How had I lived through that day, I wondered. If only there was someone to whom I could turn. Should I go to my grandmother after all?
Evening shadows fell across the castle. I sat at my window and looked out at the Devil’s Teeth. There the masts of broken ships were visible. Was it true that on some nights the ghostly voices of the dead were heard coming from the rocks?
I went up to the tower room to make sure the lanterns were lighted. They weren’t. Perhaps it wasn’t dark enough. So I lighted them.
Jan Leward came up while I was on the ladder.
I started when I heard a noise in the room.
“What be doing, Mistress?” he said. “I come to light the lanterns.”
“I thought it had been forgotten,” I said.
He looked at me oddly. “Nay, Mistress, ’twas early yet.”
I wondered whether he was thinking that I was the one who had lighted them before and earned a whipping for one of his friends.
I went down to my bedchamber. I had not joined them for supper. I felt I could not sit at the table with my father and stepmother and not betray my feelings. I had pleaded a headache.
Jennet came up with one of her possets. I took it uncomplainingly to get rid of her. And when she had gone I thought how foolish it was of me to have pleaded indisposition. Wasn’t that setting the stage for someone to despatch me in the same way as my mother had been?
I thought: If it is going to happen to me it will happen soon, and it will be while I am asleep in my bedchamber. I should have been wise and calm. I should have behaved as though nothing unusual had happened. I should have made it seem that that talk of the papers being discovered was mere servants’ gossip.
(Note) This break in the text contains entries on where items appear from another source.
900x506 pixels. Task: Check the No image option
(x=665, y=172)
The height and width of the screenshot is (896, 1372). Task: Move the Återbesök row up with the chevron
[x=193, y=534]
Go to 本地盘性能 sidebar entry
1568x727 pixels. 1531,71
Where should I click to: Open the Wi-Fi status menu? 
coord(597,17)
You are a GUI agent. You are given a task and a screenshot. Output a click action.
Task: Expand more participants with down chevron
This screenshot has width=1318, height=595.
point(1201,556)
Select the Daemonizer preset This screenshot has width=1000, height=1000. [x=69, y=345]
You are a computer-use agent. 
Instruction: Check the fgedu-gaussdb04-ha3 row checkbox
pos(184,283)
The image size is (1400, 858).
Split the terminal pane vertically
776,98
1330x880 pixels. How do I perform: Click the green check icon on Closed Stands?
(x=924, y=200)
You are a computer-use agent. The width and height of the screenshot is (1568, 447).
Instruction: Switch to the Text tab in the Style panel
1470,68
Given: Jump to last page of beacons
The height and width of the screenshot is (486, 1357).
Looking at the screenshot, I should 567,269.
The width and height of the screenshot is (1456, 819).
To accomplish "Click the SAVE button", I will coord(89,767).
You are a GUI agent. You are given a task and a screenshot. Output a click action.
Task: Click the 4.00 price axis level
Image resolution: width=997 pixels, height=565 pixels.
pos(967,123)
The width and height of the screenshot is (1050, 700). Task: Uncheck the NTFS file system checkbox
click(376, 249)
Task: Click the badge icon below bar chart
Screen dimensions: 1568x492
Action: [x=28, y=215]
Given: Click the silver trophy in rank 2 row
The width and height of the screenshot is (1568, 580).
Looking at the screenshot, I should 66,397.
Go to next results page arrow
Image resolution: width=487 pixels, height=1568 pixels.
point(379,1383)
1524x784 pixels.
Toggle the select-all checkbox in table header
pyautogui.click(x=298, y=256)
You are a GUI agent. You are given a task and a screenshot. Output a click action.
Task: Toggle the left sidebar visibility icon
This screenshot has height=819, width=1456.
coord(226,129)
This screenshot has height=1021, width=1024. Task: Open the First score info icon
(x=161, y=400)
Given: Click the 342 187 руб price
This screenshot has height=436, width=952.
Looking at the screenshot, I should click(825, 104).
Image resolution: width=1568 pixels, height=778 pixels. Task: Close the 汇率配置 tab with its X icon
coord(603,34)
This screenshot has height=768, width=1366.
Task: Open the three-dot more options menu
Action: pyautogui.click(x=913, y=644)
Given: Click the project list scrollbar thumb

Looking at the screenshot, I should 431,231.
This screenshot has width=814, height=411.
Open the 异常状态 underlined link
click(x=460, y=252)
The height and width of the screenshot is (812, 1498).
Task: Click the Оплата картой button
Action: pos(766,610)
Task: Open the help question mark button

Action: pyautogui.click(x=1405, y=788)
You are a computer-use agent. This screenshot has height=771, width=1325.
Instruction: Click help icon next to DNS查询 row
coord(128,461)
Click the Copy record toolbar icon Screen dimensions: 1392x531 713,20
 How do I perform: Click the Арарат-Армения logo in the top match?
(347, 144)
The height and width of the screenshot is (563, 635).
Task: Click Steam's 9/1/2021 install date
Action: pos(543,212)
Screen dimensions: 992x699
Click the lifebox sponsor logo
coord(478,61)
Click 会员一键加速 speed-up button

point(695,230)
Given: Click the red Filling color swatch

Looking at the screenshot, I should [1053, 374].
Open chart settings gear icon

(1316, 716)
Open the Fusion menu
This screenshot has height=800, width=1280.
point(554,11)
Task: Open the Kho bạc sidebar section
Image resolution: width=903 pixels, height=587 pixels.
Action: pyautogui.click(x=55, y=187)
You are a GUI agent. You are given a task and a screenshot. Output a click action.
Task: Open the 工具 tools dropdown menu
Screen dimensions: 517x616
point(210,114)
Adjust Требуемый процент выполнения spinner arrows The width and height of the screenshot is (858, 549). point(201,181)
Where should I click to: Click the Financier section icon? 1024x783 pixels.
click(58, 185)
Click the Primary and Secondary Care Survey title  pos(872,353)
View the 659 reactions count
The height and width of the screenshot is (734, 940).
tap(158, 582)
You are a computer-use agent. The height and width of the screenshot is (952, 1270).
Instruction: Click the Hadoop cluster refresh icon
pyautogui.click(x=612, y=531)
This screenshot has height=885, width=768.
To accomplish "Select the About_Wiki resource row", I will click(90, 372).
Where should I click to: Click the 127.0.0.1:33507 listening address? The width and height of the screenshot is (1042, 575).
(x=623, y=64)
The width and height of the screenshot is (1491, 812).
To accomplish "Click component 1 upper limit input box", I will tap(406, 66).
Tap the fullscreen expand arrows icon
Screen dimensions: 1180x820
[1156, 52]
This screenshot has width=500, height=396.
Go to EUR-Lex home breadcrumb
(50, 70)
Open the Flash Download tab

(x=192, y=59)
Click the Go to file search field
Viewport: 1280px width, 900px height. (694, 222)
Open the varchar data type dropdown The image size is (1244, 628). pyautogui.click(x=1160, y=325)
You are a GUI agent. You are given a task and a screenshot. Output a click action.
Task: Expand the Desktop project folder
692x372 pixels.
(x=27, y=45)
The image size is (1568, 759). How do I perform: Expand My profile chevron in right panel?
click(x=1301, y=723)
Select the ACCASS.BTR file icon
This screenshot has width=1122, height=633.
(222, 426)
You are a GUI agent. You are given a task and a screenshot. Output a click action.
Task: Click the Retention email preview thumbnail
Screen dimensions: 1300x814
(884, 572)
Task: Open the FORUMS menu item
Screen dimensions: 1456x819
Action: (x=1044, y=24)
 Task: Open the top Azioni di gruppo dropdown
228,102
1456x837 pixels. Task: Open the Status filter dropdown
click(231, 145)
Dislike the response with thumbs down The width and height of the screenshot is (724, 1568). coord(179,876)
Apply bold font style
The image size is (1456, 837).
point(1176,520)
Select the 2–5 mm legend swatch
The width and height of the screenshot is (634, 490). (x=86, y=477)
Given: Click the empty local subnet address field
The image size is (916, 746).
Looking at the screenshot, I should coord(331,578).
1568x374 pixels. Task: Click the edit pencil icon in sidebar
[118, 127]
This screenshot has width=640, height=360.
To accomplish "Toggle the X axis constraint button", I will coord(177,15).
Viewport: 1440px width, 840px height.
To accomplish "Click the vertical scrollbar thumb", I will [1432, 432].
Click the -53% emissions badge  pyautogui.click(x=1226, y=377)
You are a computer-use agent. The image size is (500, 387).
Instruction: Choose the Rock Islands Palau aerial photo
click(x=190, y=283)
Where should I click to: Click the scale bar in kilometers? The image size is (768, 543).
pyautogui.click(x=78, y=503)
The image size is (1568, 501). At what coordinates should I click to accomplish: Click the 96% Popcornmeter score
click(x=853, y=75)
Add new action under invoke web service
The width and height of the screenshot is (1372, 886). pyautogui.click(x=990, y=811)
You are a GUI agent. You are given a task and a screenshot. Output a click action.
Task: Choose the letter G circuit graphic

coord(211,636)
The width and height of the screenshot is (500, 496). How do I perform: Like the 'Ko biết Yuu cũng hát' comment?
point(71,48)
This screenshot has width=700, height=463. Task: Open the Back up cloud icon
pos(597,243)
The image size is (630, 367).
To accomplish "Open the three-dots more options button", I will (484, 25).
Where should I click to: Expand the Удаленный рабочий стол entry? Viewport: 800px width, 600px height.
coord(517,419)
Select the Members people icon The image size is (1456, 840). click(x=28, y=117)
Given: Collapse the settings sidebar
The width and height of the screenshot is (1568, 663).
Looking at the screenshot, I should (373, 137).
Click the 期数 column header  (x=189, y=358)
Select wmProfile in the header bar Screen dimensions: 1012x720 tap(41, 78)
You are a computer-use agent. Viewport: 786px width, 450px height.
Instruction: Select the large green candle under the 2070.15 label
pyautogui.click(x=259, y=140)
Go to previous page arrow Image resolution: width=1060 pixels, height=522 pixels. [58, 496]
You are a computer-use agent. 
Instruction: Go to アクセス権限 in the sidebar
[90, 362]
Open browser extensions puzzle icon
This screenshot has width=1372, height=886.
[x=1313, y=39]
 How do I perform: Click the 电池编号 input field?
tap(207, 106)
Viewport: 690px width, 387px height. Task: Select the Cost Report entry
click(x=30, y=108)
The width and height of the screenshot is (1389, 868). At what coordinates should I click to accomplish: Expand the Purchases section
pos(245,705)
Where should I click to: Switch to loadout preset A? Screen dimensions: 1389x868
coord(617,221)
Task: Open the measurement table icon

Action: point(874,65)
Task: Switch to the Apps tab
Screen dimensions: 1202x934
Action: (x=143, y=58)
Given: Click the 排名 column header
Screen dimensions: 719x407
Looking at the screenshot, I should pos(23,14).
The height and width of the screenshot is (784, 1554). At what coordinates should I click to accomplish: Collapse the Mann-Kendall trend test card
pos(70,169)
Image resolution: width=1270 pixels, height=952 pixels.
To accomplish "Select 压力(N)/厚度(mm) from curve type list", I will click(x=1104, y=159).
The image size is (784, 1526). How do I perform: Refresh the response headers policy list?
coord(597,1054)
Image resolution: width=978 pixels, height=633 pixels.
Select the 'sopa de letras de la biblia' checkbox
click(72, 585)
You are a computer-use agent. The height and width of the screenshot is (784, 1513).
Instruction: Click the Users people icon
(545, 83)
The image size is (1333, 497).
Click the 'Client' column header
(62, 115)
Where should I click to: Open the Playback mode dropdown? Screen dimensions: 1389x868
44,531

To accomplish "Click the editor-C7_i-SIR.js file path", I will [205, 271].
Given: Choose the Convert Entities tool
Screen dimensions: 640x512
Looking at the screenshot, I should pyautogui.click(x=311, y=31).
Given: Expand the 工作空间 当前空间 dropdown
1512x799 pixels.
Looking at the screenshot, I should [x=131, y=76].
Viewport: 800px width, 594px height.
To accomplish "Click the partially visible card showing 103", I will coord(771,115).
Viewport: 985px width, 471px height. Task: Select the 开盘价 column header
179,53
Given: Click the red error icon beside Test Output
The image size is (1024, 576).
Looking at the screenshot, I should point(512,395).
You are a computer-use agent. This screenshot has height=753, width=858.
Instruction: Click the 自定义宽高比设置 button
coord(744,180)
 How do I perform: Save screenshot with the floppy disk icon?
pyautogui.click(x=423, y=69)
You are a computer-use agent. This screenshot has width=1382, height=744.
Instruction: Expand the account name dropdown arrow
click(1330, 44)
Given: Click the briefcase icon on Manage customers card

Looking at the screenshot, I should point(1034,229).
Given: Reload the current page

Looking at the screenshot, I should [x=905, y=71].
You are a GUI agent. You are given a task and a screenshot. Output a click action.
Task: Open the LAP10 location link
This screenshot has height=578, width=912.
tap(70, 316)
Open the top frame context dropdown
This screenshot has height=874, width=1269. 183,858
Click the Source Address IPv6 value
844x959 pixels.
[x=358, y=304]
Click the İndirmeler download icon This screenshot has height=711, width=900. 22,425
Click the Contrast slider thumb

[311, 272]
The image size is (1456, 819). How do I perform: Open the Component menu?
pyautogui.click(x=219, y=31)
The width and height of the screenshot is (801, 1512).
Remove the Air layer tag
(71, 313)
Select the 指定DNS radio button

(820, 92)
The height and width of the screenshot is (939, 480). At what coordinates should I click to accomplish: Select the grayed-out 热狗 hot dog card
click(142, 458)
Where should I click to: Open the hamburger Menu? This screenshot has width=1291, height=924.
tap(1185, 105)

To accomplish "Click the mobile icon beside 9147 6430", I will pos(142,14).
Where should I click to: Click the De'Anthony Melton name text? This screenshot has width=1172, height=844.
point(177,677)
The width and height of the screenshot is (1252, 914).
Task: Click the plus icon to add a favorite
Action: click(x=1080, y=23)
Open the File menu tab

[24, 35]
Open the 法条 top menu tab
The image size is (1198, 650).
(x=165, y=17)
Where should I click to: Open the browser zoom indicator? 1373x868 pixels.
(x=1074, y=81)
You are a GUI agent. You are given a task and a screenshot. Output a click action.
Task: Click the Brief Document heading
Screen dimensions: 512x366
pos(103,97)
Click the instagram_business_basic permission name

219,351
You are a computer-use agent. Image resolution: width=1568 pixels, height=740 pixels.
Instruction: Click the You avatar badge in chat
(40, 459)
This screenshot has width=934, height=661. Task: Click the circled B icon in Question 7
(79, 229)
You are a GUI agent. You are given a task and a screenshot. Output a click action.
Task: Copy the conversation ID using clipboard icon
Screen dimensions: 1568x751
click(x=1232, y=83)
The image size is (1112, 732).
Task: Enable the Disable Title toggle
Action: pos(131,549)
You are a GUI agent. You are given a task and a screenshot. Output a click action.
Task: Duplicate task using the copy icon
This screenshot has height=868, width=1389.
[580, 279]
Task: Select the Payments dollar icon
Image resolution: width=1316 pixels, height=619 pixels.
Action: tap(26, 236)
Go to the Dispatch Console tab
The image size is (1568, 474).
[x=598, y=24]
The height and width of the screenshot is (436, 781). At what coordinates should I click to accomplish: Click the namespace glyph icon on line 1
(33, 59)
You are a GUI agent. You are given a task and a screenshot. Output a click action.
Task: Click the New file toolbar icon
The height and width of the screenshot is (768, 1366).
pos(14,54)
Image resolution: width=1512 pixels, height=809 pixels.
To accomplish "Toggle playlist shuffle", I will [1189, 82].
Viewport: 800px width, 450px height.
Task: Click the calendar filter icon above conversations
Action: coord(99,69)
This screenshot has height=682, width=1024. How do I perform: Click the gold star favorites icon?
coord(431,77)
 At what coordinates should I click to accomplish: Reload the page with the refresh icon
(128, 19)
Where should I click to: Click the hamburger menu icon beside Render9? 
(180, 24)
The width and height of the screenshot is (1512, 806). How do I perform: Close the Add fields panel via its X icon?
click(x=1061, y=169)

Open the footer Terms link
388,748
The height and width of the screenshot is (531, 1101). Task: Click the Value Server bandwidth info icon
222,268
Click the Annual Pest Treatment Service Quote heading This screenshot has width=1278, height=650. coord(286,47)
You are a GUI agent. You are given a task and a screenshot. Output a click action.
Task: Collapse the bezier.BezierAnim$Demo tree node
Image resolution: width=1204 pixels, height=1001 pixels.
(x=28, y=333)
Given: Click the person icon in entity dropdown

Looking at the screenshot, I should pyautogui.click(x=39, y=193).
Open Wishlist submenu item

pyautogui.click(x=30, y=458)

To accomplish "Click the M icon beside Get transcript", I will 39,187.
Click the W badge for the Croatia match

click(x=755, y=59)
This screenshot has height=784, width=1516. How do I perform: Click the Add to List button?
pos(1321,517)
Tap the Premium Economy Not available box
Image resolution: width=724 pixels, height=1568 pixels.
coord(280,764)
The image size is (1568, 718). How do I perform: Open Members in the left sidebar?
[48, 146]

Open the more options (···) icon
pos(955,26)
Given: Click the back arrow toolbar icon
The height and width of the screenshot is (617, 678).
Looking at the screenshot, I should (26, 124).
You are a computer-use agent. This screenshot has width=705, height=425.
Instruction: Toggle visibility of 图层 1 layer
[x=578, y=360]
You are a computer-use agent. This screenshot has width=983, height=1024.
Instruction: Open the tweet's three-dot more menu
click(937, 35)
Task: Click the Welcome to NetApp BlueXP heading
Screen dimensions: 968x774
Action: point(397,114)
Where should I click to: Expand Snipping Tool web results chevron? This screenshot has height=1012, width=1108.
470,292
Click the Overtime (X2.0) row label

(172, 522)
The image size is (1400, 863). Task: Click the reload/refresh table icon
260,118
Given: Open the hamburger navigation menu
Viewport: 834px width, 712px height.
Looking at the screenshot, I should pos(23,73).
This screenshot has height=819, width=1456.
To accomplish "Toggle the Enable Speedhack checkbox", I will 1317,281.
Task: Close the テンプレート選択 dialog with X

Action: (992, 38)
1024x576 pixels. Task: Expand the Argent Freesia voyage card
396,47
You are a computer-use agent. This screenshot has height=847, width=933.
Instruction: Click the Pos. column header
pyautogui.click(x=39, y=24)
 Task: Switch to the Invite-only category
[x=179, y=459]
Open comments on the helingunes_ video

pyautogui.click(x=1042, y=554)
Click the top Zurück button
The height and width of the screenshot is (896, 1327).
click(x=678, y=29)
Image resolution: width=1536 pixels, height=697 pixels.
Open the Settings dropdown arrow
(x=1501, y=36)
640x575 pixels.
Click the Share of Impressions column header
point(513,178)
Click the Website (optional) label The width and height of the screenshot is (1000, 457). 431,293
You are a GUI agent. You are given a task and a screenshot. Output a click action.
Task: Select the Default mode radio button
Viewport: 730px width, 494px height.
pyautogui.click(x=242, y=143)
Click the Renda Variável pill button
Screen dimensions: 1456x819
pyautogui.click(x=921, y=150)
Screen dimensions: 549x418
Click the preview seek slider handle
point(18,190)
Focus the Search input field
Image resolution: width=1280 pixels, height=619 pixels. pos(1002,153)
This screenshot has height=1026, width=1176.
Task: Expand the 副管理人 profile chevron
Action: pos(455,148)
But I had not been strong enough.
I undressed and went to my bed. I had no intention of sleeping. I could not in any case. I was wide awake. It could be tonight, I thought, for if someone is trying to be rid of me it will have to be done soon, for every minute I live I could divulge something I have discovered in my mother’s papers.
I must not sleep tonight.
I propped myself up with pillows and waited.
There was no moon tonight and it was dark. My eyes were accustomed to the gloom and I could make out the familiar pieces of furniture in the room.
There I waited and I went over in my mind everything I had read in my mother’s papers. I promised myself that if I lived through this I would write my own experiences and add them to hers, that I might as she said look at myself with complete clarity, for that is important. One must see oneself, one must be true to oneself, for it is only then that one can be faithful to others.
And as I waited there in the gloom of my bedchamber, I heard the clock in the courtyard strike midnight.
Now my lids were becoming heavy; part of me wanted to sleep, but the tension within me saved me from that. I was firmly of the belief that if I slept I would never wake up. I would never know who it was who had killed my mother.